* Start *

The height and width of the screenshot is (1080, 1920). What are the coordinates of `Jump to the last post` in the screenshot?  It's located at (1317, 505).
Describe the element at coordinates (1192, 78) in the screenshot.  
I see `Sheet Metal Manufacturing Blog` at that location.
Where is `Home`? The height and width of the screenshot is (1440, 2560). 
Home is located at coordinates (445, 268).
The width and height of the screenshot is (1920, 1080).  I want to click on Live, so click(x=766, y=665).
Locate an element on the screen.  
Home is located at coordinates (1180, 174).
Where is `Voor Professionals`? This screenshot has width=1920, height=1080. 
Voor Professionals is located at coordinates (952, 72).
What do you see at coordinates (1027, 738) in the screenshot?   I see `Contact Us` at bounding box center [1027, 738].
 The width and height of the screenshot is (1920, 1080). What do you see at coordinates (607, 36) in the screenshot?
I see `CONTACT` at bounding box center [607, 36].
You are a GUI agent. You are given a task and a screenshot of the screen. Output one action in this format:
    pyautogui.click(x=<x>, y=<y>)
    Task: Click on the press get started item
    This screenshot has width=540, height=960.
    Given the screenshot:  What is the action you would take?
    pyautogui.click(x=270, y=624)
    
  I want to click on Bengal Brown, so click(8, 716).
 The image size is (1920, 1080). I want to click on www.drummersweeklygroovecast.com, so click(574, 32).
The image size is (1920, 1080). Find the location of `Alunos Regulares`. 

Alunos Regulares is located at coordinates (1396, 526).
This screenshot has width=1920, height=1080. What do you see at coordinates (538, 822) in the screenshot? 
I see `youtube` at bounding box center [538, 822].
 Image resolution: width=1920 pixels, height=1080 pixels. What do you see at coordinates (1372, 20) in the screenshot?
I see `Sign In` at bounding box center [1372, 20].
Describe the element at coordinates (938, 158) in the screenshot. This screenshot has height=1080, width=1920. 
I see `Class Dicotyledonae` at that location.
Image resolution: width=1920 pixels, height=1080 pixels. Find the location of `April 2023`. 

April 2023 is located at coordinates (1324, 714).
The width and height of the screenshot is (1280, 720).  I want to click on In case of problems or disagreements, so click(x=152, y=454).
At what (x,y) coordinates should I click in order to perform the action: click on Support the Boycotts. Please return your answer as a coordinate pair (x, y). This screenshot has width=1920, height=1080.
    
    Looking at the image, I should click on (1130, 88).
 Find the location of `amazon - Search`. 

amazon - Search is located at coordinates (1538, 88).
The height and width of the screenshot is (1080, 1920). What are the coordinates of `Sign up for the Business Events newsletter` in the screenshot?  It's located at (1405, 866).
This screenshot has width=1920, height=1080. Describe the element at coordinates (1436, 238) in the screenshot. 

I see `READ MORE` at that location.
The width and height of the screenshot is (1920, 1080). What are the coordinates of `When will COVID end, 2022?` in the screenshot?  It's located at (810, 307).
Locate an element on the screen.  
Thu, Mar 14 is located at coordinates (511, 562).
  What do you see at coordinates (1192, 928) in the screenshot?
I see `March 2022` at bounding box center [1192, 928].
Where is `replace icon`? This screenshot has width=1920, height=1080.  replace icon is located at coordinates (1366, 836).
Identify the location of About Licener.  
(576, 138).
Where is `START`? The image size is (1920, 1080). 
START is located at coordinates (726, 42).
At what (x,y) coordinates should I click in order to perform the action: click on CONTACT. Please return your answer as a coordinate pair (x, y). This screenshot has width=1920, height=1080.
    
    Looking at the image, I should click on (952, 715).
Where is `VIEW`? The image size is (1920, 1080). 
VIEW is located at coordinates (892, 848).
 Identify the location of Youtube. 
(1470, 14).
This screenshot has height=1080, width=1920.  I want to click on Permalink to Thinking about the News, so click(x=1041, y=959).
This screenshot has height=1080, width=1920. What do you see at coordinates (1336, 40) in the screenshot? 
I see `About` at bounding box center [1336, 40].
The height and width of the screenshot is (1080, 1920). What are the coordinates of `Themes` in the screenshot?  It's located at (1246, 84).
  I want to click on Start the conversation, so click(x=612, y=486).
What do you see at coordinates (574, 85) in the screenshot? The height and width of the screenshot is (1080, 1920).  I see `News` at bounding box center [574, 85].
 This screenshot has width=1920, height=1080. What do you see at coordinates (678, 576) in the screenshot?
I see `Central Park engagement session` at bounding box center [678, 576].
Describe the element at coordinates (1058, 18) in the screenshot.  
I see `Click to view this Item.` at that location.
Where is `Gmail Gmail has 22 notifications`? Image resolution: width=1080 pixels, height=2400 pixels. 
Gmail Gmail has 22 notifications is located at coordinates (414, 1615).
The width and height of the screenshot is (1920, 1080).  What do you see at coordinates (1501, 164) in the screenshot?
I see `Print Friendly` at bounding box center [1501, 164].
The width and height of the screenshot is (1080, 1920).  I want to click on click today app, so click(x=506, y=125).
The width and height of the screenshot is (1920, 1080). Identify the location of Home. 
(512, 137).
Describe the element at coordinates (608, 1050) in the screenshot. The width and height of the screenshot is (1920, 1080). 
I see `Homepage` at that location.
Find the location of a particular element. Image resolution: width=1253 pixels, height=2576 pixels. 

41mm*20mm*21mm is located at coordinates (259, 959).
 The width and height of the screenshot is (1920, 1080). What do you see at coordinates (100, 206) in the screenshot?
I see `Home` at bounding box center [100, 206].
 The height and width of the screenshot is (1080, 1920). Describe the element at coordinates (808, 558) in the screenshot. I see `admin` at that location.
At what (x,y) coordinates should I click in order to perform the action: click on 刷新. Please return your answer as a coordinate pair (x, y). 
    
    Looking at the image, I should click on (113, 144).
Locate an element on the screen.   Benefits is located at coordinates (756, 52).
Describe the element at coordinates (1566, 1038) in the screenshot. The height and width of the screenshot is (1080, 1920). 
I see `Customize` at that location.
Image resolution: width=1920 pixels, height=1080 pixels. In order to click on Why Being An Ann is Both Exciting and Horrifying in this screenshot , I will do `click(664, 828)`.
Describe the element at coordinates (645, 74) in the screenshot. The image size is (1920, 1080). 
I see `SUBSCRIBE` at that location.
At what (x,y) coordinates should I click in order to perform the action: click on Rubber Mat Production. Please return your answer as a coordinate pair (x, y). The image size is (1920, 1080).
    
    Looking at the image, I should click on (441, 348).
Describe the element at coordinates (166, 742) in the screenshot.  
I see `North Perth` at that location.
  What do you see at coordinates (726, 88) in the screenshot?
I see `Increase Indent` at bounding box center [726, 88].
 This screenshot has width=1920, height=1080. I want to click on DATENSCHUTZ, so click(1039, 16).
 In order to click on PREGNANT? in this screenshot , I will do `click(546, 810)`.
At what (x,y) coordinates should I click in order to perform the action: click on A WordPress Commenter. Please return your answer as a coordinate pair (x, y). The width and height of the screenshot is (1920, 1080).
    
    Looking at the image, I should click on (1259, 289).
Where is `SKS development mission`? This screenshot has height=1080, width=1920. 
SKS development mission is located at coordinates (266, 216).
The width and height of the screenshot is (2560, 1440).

* End *

Required task. Copy out all of the rows above, character for character, changing nothing.

Response below.
The height and width of the screenshot is (1080, 1920). What are the coordinates of `Jump to the last post` in the screenshot?  It's located at (1317, 505).
Describe the element at coordinates (1192, 78) in the screenshot.  
I see `Sheet Metal Manufacturing Blog` at that location.
Where is `Home`? The height and width of the screenshot is (1440, 2560). 
Home is located at coordinates (445, 268).
The width and height of the screenshot is (1920, 1080).  I want to click on Live, so click(x=766, y=665).
Locate an element on the screen.  
Home is located at coordinates (1180, 174).
Where is `Voor Professionals`? This screenshot has width=1920, height=1080. 
Voor Professionals is located at coordinates (952, 72).
What do you see at coordinates (1027, 738) in the screenshot?   I see `Contact Us` at bounding box center [1027, 738].
 The width and height of the screenshot is (1920, 1080). What do you see at coordinates (607, 36) in the screenshot?
I see `CONTACT` at bounding box center [607, 36].
You are a GUI agent. You are given a task and a screenshot of the screen. Output one action in this format:
    pyautogui.click(x=<x>, y=<y>)
    Task: Click on the press get started item
    This screenshot has width=540, height=960.
    Given the screenshot:  What is the action you would take?
    pyautogui.click(x=270, y=624)
    
  I want to click on Bengal Brown, so click(8, 716).
 The image size is (1920, 1080). I want to click on www.drummersweeklygroovecast.com, so click(574, 32).
The image size is (1920, 1080). Find the location of `Alunos Regulares`. 

Alunos Regulares is located at coordinates (1396, 526).
This screenshot has width=1920, height=1080. What do you see at coordinates (538, 822) in the screenshot? 
I see `youtube` at bounding box center [538, 822].
 Image resolution: width=1920 pixels, height=1080 pixels. What do you see at coordinates (1372, 20) in the screenshot?
I see `Sign In` at bounding box center [1372, 20].
Describe the element at coordinates (938, 158) in the screenshot. This screenshot has height=1080, width=1920. 
I see `Class Dicotyledonae` at that location.
Image resolution: width=1920 pixels, height=1080 pixels. Find the location of `April 2023`. 

April 2023 is located at coordinates (1324, 714).
The width and height of the screenshot is (1280, 720).  I want to click on In case of problems or disagreements, so click(x=152, y=454).
At what (x,y) coordinates should I click in order to perform the action: click on Support the Boycotts. Please return your answer as a coordinate pair (x, y). This screenshot has width=1920, height=1080.
    
    Looking at the image, I should click on (1130, 88).
 Find the location of `amazon - Search`. 

amazon - Search is located at coordinates (1538, 88).
The height and width of the screenshot is (1080, 1920). What are the coordinates of `Sign up for the Business Events newsletter` in the screenshot?  It's located at (1405, 866).
This screenshot has width=1920, height=1080. Describe the element at coordinates (1436, 238) in the screenshot. 

I see `READ MORE` at that location.
The width and height of the screenshot is (1920, 1080). What are the coordinates of `When will COVID end, 2022?` in the screenshot?  It's located at (810, 307).
Locate an element on the screen.  
Thu, Mar 14 is located at coordinates (511, 562).
  What do you see at coordinates (1192, 928) in the screenshot?
I see `March 2022` at bounding box center [1192, 928].
Where is `replace icon`? This screenshot has width=1920, height=1080.  replace icon is located at coordinates (1366, 836).
Identify the location of About Licener.  
(576, 138).
Where is `START`? The image size is (1920, 1080). 
START is located at coordinates (726, 42).
At what (x,y) coordinates should I click in order to perform the action: click on CONTACT. Please return your answer as a coordinate pair (x, y). This screenshot has width=1920, height=1080.
    
    Looking at the image, I should click on (952, 715).
Where is `VIEW`? The image size is (1920, 1080). 
VIEW is located at coordinates (892, 848).
 Identify the location of Youtube. 
(1470, 14).
This screenshot has height=1080, width=1920.  I want to click on Permalink to Thinking about the News, so click(x=1041, y=959).
This screenshot has height=1080, width=1920. What do you see at coordinates (1336, 40) in the screenshot? 
I see `About` at bounding box center [1336, 40].
The height and width of the screenshot is (1080, 1920). What are the coordinates of `Themes` in the screenshot?  It's located at (1246, 84).
  I want to click on Start the conversation, so click(x=612, y=486).
What do you see at coordinates (574, 85) in the screenshot? The height and width of the screenshot is (1080, 1920).  I see `News` at bounding box center [574, 85].
 This screenshot has width=1920, height=1080. What do you see at coordinates (678, 576) in the screenshot?
I see `Central Park engagement session` at bounding box center [678, 576].
Describe the element at coordinates (1058, 18) in the screenshot.  
I see `Click to view this Item.` at that location.
Where is `Gmail Gmail has 22 notifications`? Image resolution: width=1080 pixels, height=2400 pixels. 
Gmail Gmail has 22 notifications is located at coordinates (414, 1615).
The width and height of the screenshot is (1920, 1080).  What do you see at coordinates (1501, 164) in the screenshot?
I see `Print Friendly` at bounding box center [1501, 164].
The width and height of the screenshot is (1080, 1920).  I want to click on click today app, so click(x=506, y=125).
The width and height of the screenshot is (1920, 1080). Identify the location of Home. 
(512, 137).
Describe the element at coordinates (608, 1050) in the screenshot. The width and height of the screenshot is (1920, 1080). 
I see `Homepage` at that location.
Find the location of a particular element. Image resolution: width=1253 pixels, height=2576 pixels. 

41mm*20mm*21mm is located at coordinates (259, 959).
 The width and height of the screenshot is (1920, 1080). What do you see at coordinates (100, 206) in the screenshot?
I see `Home` at bounding box center [100, 206].
 The height and width of the screenshot is (1080, 1920). Describe the element at coordinates (808, 558) in the screenshot. I see `admin` at that location.
At what (x,y) coordinates should I click in order to perform the action: click on 刷新. Please return your answer as a coordinate pair (x, y). 
    
    Looking at the image, I should click on (113, 144).
Locate an element on the screen.   Benefits is located at coordinates (756, 52).
Describe the element at coordinates (1566, 1038) in the screenshot. The height and width of the screenshot is (1080, 1920). 
I see `Customize` at that location.
Image resolution: width=1920 pixels, height=1080 pixels. In order to click on Why Being An Ann is Both Exciting and Horrifying in this screenshot , I will do `click(664, 828)`.
Describe the element at coordinates (645, 74) in the screenshot. The image size is (1920, 1080). 
I see `SUBSCRIBE` at that location.
At what (x,y) coordinates should I click in order to perform the action: click on Rubber Mat Production. Please return your answer as a coordinate pair (x, y). The image size is (1920, 1080).
    
    Looking at the image, I should click on (441, 348).
Describe the element at coordinates (166, 742) in the screenshot.  
I see `North Perth` at that location.
  What do you see at coordinates (726, 88) in the screenshot?
I see `Increase Indent` at bounding box center [726, 88].
 This screenshot has width=1920, height=1080. I want to click on DATENSCHUTZ, so click(1039, 16).
 In order to click on PREGNANT? in this screenshot , I will do `click(546, 810)`.
At what (x,y) coordinates should I click in order to perform the action: click on A WordPress Commenter. Please return your answer as a coordinate pair (x, y). The width and height of the screenshot is (1920, 1080).
    
    Looking at the image, I should click on (1259, 289).
Where is `SKS development mission`? This screenshot has height=1080, width=1920. 
SKS development mission is located at coordinates (266, 216).
The width and height of the screenshot is (2560, 1440).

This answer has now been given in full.